V8's Garbage Collection

In our daily development, we rarely encounter memory leaks. Even when we do, we can solve them by using Buffer or lifting V8's memory limit (which is highly discouraged). However, as a Node.js developer, I think it's essential to understand how Node's V8 engine handles garbage collection, what algorithms it uses, and how it differs from Java's JVM or engines in other languages.

Generational Garbage Collection

Generational garbage collection is a very common mechanism. Through years of development, people realized that no single algorithm can handle all situations. Therefore, objects are treated differently based on their survival time, with more efficient algorithms applied to different groups of objects. "Generational" refers to dividing memory into the old generation and the new generation.

V8's memory size is typically 1.4 GB on 64-bit systems and 0.7 GB on 32-bit systems. The old generation memory space is 1400 MB on 64-bit systems and 700 MB on 32-bit systems. The new generation memory is relatively small: 32 MB on 64-bit systems and 16 MB on 32-bit systems. Now that we've distinguished between the new and old generations and know their sizes, let's look at how memory objects in these two regions are handled.

New Generation Memory Handling

Scavenge Algorithm

In the new generation memory, V8 primarily uses the Scavenge algorithm for garbage collection. This algorithm splits the new generation memory space into two equal parts, each called a semispace — one is active (From) and the other is idle (To). When allocating objects, they are first placed in the From space. When garbage collection begins, V8 checks for surviving objects in the From space, copies them to the To space, frees the space occupied by non-surviving objects, and finally swaps the roles of the From and To spaces.

Clearly, Scavenge is a classic space-for-time algorithm. It requires half of the memory to be idle, which is fast but sacrifices 50% of the space. Therefore, it's only suitable for the new generation, where object lifecycles are short and the space is small.

At this point, you might wonder: if an object survives multiple collections, isn't that wasted effort? Indeed. If an object lives long, keeping it in the frequently-collected new generation is a waste. This is when we need to promote it: objects that survive one Scavenge collection are copied to the old generation memory space:

But there's another issue — the size of the To space.

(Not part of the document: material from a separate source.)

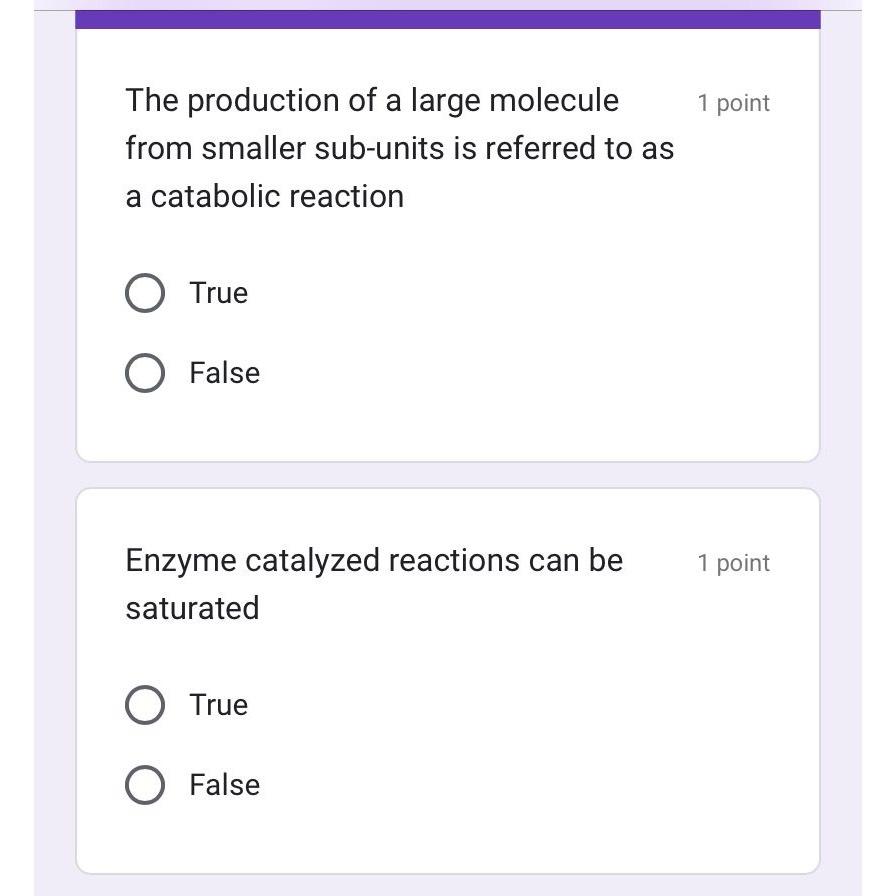Click empty space below False in first card

click(x=447, y=425)
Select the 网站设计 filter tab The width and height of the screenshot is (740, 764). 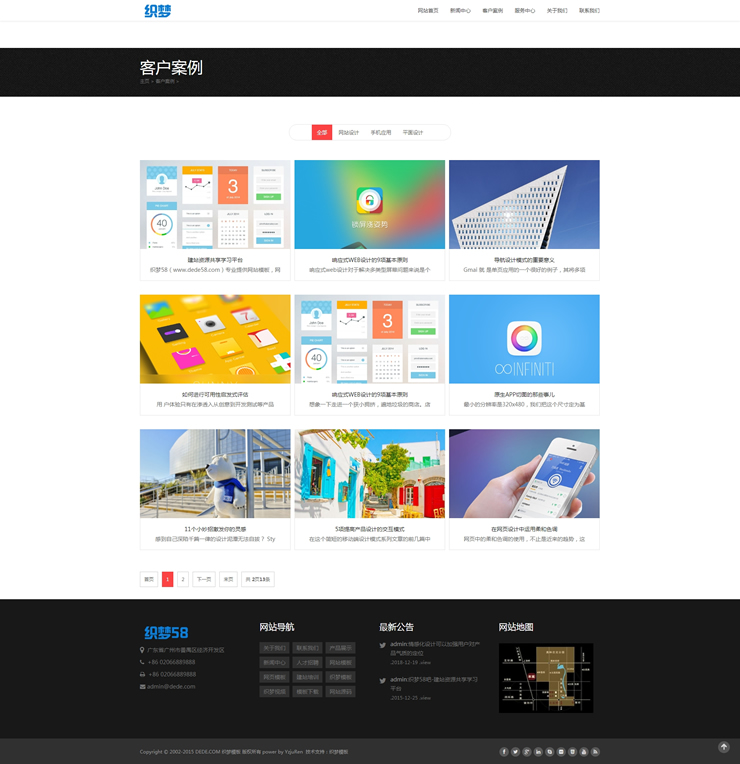point(348,132)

A single garbage collection doesn't just collect one object. During the transfer from From to To space, many objects might be copied over. If the To space isn't large enough, that's problematic. So we need an additional constraint:

Old Generation Memory Handling

In the old generation memory space, surviving objects account for a larger proportion, and the space itself is bigger. The Scavenge algorithm is no longer sufficient here, so different algorithms are needed.

Mark-Sweep Algorithm

The Mark-Sweep algorithm has two phases: marking and sweeping. In the marking phase, it traverses all objects on the heap and marks the live ones. Then it simply clears the dead objects. Since dead objects in the old generation are relatively few, this is quite efficient.

However, after sweeping, there's a problem: memory space becomes fragmented. This can prevent large objects from being allocated, triggering premature garbage collection. To solve this, the Mark-Compact algorithm was introduced.

Mark-Compact Algorithm

The difference between Mark-Compact and Mark-Sweep is that Mark-Compact marks dead objects and then moves live objects to one end, clearing the other end entirely.

Combined Usage

Both algorithms have their pros and cons. Mark-Compact can solve memory fragmentation, but it's less efficient than Mark-Sweep because it needs to move memory objects. Therefore, V8 primarily uses Mark-Sweep and only switches to Mark-Compact when memory space is insufficient for object allocation.

Additional Optimizations

The algorithms and strategies above handle basic garbage collection, but V8's GC is more sophisticated. Garbage collection typically requires pausing the JavaScript application logic, because without pausing, the JS application and the GC might see inconsistent views of memory objects. In the new generation, this pause is negligible due to the small memory and few surviving objects. But in the old generation, with larger space and more surviving objects, marking, sweeping, and compacting take much longer, making the pause unacceptable. To address this, V8 switched from conventional marking to incremental marking — breaking the process into many small steps to reduce pause time. Similarly, V8 introduced optimizations like lazy sweeping and incremental compaction...

Conclusion

V8's garbage collection is far more complex than what we've covered here, but this gives us a basic understanding of the underlying memory management algorithms.